## Data shown
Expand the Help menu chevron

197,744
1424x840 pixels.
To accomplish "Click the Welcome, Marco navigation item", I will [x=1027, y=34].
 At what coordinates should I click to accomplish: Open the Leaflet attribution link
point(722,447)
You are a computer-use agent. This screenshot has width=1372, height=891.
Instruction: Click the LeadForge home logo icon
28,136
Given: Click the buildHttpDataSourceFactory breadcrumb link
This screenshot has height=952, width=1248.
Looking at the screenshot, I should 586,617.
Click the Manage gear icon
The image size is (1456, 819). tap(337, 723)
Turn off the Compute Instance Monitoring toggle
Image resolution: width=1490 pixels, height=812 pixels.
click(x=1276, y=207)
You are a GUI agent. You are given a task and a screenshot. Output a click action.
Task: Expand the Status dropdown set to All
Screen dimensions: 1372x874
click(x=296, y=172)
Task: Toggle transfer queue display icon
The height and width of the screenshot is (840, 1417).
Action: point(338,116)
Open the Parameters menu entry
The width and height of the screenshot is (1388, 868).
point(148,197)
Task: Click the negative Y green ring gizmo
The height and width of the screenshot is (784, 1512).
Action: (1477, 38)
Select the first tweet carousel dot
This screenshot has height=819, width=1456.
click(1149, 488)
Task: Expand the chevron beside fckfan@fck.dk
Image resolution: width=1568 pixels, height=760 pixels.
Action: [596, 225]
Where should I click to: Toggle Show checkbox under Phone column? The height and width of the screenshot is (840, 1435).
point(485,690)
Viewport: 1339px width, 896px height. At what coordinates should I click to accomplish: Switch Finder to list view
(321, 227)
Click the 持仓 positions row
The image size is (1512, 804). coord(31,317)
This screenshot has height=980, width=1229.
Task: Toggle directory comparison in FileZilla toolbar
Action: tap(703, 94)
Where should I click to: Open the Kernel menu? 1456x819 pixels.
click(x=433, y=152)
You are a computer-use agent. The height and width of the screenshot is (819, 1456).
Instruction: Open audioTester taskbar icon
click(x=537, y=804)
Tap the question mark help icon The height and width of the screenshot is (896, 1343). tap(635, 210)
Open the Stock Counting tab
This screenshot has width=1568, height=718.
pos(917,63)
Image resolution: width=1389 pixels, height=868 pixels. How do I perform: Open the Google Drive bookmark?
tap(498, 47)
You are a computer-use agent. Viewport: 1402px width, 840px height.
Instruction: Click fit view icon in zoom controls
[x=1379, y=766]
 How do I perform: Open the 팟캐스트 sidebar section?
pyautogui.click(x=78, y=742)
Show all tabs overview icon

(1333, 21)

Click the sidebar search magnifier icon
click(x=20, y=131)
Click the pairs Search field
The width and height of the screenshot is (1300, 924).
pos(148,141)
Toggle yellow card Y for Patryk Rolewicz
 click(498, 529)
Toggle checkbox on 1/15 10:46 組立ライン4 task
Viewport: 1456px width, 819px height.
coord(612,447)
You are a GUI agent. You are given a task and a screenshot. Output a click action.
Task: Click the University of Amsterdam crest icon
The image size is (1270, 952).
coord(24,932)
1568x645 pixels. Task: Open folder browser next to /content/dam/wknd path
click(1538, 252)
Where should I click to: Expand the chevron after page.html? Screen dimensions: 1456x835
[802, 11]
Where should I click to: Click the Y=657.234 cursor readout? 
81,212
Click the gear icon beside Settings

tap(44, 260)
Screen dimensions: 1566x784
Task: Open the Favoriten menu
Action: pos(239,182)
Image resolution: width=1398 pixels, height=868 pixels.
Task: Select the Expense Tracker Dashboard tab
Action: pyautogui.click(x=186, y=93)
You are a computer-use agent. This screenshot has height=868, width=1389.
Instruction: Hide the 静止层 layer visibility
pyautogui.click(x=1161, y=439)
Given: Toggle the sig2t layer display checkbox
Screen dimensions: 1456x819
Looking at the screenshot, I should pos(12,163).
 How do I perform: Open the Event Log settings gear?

## Instructions to follow
Now copy each line of the entries that mentions "computer".

## Answer to this problem
You are a computer-use agent. This screenshot has width=1372, height=891.
You are a computer-use agent. The height and width of the screenshot is (819, 1456).
You are a computer-use agent. Viewport: 1402px width, 840px height.
You are a computer-use agent. This screenshot has height=868, width=1389.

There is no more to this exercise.